According to Cycling Weekly the EUG’s chairman, Michael Humphreys, sent an email to its members stating: "Since September the Olympic Park Legacy Company (OPLC) has privately circulated information about a scheme which removes the road circuit to make way for a high-value housing development on the West side of the River Lea, where previously the plans showed landscaped open parkland."

It is the Lee Valley Park Regional Authority that will manage the legacy park, and its corporate director for parklands and venues, Vivien Blacker, told “The Authority appreciates the OPLC’s overall ambitions for the Queen Elizabeth Olympic Park, recognises that a number of sporting, social and economic outcomes will need to be delivered and will work with the OPLC as it develops an alternative Road Circuit design and location.

“The Authority expects, however, that the outcome of this work would be a world class circuit supported by both cyclists and British Cycling, the national governing body for cycling in the UK, and delivered in accordance with the original timeframe.”

A spokesman for the OPLC, meanwhile, told us: “We recently announced our long-term ambitions for the future Queen Elizabeth Olympic Park which place families, communities and sport at the heart of our master planning.

"In developing these plans, we are seeking to improve the quality of the open river-valley space in the north of the Park, while also taking into account factors such as the phasing of the build programme and optimising public access.

"As part of this process, we are working closely with the Lee Valley Regional Park Authority and cycling groups to look at the best location of the cycle circuit route.”

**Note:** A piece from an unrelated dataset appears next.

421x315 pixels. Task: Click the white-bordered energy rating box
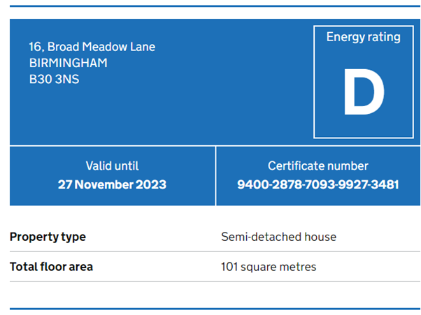pyautogui.click(x=364, y=82)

Ultimately the decision on whether that master plan is realised and where the cycle route is located, rests with the Olympic Delivery Authority which has its own planning division with the power to approve planning applications.

That body is nominally independent, but just how independent in terms of its alignment with the aims of the OPLC may become a topic for debate once it has given its verdict on the company's legacy park master plan some time in the second half of this year.

Before it does so however, there are likely to be plenty of arguments and counter-arguments about what is best for cyclists and what, in the view of the OPLC, is the best Olympic legacy for the wider community. We will keep you posted as the story develops.